Exercícios =
A. De acordo com o texto sobre Zhang Zhan, em que data ela foi sozinha para Wuhan?
B. Dê seguimento ao texto sobre Zhang Zhan a partir da última frase apresentada.

Trecho selecionado =

•••••

A conta do Twitter de Cheng Li continua ativa, mas sem qualquer movimentação. Em um dos últimos posts, em agosto, ela sugeriu que o Governo poderia ter censurado uma entrevista sobre o TikTok.
Em entrevista ao The Guardian, a pesquisadora chinesa Yaqui Wang, da Human Rights Watch, cobrou ação dos governos de outros países:
“A grande quantidade de detenções daqueles que se manifestam apenas impedirá ainda mais o fluxo de informações sobre a situação na China. Os governos de todo o mundo devem pressionar Pequim a libertar imediatamente jornalistas e ativistas detidos injustamente”.
Também o Comitê para Proteção dos Jornalistas pediu o mesmo, só que diretamente ao futuro presidente americano, Joe Biden.Ao publicar seu relatório de jornalistas presos em 2020, a entidade fez uma lista de recomendações para que o novo governante torne a liberdade de imprensa uma política de estado, integrando o tema à pauta das relações externas americanas.
O caso de Zhang Zhan
A notícia da sentença de Zhang Zhan, de 37 anos, ganhou as manchetes mundiais nesta segunda-feira.Foi anunciada via redes sociais pelo advogado da jornalista, Zhang Keke, que também falou com a imprensa diante do tribunal.
Ex-advogada e residente de Xangai, Zhan foi sozinha para Wuhan em 1º de fevereiro e notabilizou-se por transmitir notícias sobre a pandemia via WeChat, Twitter e YouTube a partir cidade chinesa onde o coronavírus foi inicialmente identificado. Os vídeos curtos mostravam entrevistas com residentes e imagens de crematórios, estações de trem, hospitais e do Instituto de Virologia da cidade.

•••••

Trechos dos registros =

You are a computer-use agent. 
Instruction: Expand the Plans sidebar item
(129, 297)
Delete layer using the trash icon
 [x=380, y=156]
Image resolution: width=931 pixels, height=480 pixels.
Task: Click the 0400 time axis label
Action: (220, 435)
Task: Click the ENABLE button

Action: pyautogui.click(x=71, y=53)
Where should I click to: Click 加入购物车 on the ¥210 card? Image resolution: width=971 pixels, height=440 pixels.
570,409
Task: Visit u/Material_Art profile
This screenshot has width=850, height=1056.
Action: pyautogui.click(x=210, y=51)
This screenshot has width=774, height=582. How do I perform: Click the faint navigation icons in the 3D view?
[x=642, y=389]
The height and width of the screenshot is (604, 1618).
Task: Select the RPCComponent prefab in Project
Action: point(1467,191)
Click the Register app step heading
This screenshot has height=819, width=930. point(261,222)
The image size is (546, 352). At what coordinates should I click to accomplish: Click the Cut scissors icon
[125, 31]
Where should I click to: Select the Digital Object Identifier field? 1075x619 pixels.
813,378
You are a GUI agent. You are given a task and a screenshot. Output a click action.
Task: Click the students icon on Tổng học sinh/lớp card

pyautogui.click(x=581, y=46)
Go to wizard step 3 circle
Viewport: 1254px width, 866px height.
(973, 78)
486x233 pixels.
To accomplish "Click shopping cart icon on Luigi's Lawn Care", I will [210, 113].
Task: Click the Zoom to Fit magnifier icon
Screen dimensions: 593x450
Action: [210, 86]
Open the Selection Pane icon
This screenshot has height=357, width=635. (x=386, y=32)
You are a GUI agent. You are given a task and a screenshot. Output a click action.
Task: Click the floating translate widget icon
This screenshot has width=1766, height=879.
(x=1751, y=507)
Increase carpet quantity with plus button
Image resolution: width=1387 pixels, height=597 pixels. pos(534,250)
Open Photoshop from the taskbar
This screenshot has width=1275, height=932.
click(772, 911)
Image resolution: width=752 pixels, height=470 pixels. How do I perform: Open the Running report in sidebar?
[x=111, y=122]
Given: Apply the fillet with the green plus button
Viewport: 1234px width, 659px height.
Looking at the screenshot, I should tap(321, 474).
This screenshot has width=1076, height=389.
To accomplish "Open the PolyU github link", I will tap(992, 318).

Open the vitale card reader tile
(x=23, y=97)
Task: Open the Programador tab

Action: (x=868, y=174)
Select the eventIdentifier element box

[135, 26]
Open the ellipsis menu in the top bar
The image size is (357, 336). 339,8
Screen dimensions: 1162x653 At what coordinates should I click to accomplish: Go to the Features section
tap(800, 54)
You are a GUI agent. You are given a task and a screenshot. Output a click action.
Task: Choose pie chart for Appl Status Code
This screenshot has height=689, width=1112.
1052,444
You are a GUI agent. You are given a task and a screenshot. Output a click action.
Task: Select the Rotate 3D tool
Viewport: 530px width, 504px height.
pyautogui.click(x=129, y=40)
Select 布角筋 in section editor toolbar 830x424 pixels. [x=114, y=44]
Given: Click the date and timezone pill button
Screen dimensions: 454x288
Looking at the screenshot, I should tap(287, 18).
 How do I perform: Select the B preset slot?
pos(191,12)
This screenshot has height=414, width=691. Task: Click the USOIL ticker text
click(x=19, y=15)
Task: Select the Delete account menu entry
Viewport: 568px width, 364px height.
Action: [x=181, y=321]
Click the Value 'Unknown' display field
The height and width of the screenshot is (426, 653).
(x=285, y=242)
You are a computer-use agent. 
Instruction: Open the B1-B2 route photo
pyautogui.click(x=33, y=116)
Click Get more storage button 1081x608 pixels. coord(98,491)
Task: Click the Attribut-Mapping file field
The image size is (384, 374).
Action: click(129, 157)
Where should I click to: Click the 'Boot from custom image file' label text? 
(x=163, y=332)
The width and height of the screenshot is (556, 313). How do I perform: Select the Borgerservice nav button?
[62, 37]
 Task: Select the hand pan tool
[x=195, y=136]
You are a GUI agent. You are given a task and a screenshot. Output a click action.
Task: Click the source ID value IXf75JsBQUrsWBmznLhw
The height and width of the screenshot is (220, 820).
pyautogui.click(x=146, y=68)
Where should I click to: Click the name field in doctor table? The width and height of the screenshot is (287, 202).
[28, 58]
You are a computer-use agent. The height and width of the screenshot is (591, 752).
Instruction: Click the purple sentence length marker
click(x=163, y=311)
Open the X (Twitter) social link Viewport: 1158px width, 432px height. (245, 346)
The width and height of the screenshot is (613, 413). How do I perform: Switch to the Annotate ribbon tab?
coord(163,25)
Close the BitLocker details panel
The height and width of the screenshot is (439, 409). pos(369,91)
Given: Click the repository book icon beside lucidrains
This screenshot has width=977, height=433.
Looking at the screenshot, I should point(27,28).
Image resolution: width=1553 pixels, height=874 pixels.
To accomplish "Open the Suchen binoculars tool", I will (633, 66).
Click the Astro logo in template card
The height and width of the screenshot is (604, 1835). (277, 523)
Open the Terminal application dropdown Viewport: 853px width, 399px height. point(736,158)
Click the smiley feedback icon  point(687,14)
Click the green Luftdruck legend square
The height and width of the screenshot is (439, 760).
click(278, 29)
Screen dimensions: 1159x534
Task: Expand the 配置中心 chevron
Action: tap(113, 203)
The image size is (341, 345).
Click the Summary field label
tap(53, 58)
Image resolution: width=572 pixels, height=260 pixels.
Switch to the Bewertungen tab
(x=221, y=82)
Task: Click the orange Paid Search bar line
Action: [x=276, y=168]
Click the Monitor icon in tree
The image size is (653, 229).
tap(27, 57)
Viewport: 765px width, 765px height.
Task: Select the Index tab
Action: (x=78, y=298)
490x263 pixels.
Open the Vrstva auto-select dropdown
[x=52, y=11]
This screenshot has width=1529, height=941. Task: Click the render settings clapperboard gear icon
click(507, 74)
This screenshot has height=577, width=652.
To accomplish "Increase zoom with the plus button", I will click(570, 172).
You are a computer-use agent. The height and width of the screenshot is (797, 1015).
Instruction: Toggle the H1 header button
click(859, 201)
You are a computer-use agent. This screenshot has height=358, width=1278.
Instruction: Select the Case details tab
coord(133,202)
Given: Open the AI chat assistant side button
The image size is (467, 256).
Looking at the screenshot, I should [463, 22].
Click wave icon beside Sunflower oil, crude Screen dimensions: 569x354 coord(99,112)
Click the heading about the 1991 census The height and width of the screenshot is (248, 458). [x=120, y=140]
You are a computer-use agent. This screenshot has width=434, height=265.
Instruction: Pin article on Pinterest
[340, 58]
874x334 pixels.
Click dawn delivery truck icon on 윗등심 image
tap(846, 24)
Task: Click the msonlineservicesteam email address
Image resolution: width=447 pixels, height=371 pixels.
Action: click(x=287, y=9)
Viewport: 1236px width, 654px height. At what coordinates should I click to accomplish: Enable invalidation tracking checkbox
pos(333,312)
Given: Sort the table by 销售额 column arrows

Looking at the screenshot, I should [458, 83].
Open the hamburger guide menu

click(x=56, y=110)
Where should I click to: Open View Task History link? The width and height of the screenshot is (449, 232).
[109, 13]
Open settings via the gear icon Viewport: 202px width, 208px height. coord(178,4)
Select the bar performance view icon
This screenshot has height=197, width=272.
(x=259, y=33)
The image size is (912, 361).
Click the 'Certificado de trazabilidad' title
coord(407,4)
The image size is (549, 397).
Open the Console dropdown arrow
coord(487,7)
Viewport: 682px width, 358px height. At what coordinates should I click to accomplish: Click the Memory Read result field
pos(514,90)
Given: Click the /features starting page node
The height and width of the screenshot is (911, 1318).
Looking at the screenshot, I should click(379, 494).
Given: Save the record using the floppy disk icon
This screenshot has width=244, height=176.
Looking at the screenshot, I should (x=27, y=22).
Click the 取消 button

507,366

•••••

Respostas =
A. Em 1º de fevereiro.

B.
A acusação divulgada na semana passada sustenta que Zhang “enviou informações falsas por meio de texto, vídeo e outras mídias por meio da internet, como WeChat, Twitter e YouTube, concedeu entrevistas a mídias estrangeiras –Free Radio Asia e Epoch Times – e especulou maliciosamente sobre a epidemia de Covid-19 em Wuhan”.
Ao ser presa, em maio, Zhang negou as acusações e disse que todas as reportagens sobre a resposta ao surto foram baseadas em relatos de moradores locais. Suas reportagens em vídeo costumavam criticar o sigilo e a censura.
Em outros, ela acusou as autoridades de violar os direitos básicos das pessoas e pediu a libertação de outros jornalistas-cidadãos que haviam sido presos por reportar em Wuhan.
Em junho a jornalista entrou em greve de fome, sendo alimentada à força por uma sonda nasal. Keke relatou que ela compareceu ao julgamento em uma cadeira de rodas, fortemente abalada. E que teria perdido de 15 a 20 quilos e tido os cabelos cortados.
O advogado afirmou que o promotor apenas leu a lista de evidências, sem mostrar a maioria delas. E que Zhan quase não falou, mas disse que “o discurso do cidadão não deve ser censurado”.
Muitos ativistas e profissionais da imprensa estrangeira foram ao local para acompanhar o caso e prestar solidariedade, mas, de acordo com reportagem do South China Morning Post, a entrada na sala do julgamento foi proibida pela polícia alegando proteção contra a transmissão do vírus.
Alguns que tentaram entrar foram levados para a delegacia. A AFP postou nas redes sociais imagens de jornalistas sendo abordados por policiais tentando impedir o trabalho.
Na matéria em que noticiou a sentença, o South China Daily citou uma residente da cidade que viajou a Xangai para acompanhar o julgamento. Identificada apenas como “Xiaomu” , a mulher disseter conhecido Zhang Zhan na cidade chinesa central em abril.
“Estávamos cheios de medo sobre o vírus durante o bloqueio de Wuhan, e então agradecemos a Zhang Zhan por chegar até a cidade. Tão corajoso. Ouvi dizer que ela comprou uma passagem de trem para Chongqing e desceu em Wuhan, sozinha”, disse ela.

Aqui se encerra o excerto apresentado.